Two hours later he was lodged in the Brockville jail, and the New York dailies were preparing extra editions with sensational headlines six inches high across the front page.

That night Canby Rankin was explaining the mechanism of the driver to Doctor Wortley.

“Devilishly ingenious, Doctor. The spring concealed in the shaft was so arranged that it could be released only by the impact of the ivory inset in the face of the club against the ball; and the force of the released spring ejected the needle from the upper end of the shaft. Of course at the moment of impact the butt end of the shaft was aiming at the Colonel’s stomach, upwards, and the needle found its mark.”

“Then why didn’t it happen at the first tee?” demanded the doctor.
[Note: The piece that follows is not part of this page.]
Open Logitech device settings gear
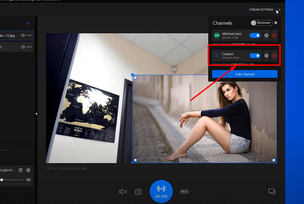Screen dimensions: 304x204 click(28, 170)
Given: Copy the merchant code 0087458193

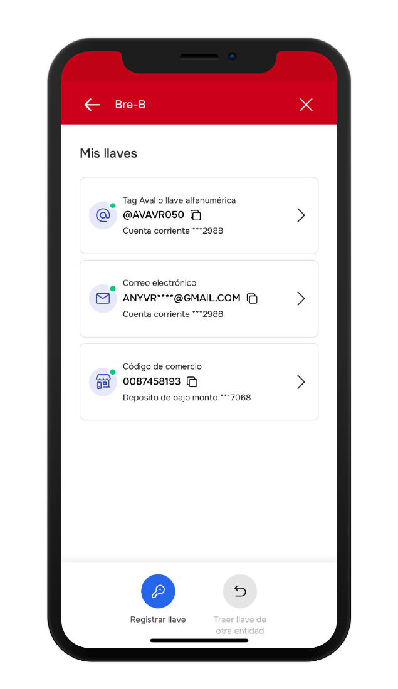Looking at the screenshot, I should pyautogui.click(x=192, y=382).
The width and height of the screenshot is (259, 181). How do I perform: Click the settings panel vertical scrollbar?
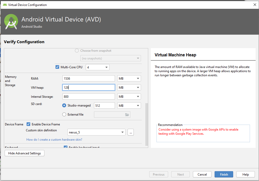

“Because he was using his brassie. Harry told us that yesterday. He took out the driver for the first time at the fifth tee. Mawson of course had contrived this thing as an exact replica of the Colonel’s own driver and substituted it in his bag. Staying here at Greenlawn, he wouldn’t lack an opportunity for that.”

The doctor was silent, examining the tiny hole in the butt of the shaft with speculative eyes.

“I don’t see how you ever got onto it,” he observed finally.

“Nor I,” admitted the detective. When I saw Fred swinging that iron the idea simply struck me from nowhere.” He smiled a little as he added:

“Perhaps it was curious dilettantism.”

Afterword

The Last Drive revolves around the killing of a well-respected figure on a golf course. Before identifying the murderer, the detective must first identify the murder weapon itself. It turns out to be a poison dart that entered the victim’s chest while he was golfing.

Anyone familiar with the Nero Wolfe novels will recognize this as the same murder method used in Fer-de-Lance, Stout’s first book featuring Nero Wolfe and Archie Goodwin, written and published in 1934. There is no evidence that anyone made the connection, however — any more than anyone remembered how Nero Wolfe and Archie Goodwin were dimly prefigured by Simon Culp and his office boy in Justice Ends at Home. As Professor Ross Davies has observed, “there is a pleasing symmetry in the fact that publishing history suggests that the primary literary inspiration for Stout’s greatest characters (Wolfe and Goodwin) was his own earlier story, Justice Ends at Home, and that the primary literary inspiration for the plot of his first great detective story (Fer-de-Lance) was his own earlier story, The Last Drive. Stout was, in other words, demonstrably his own best source of inspiration.”

The Last Drive seems to have been completely forgotten by 1934. It was certainly forgotten by the 1970s, when McAleer wrote Stout’s biography. The two men never discussed The Last Drive or Golfers Magazine. But although McAleer knew nothing of The Last Drive, he did speculate that elements of Fer-de-Lance might have been inspired by earlier works of mystery fiction. Perhaps, he suggested, Stout might have drawn the idea of a golf-course killing from Agatha Christie’s Murder on the Links (1923), or Ronald Knox’s Murder at the Viaduct (1926). Now we know it was not so. Stout came up with the idea himself, used it once, and consciously or otherwise, memory-banked it to use again two decades later. The second time was the charm.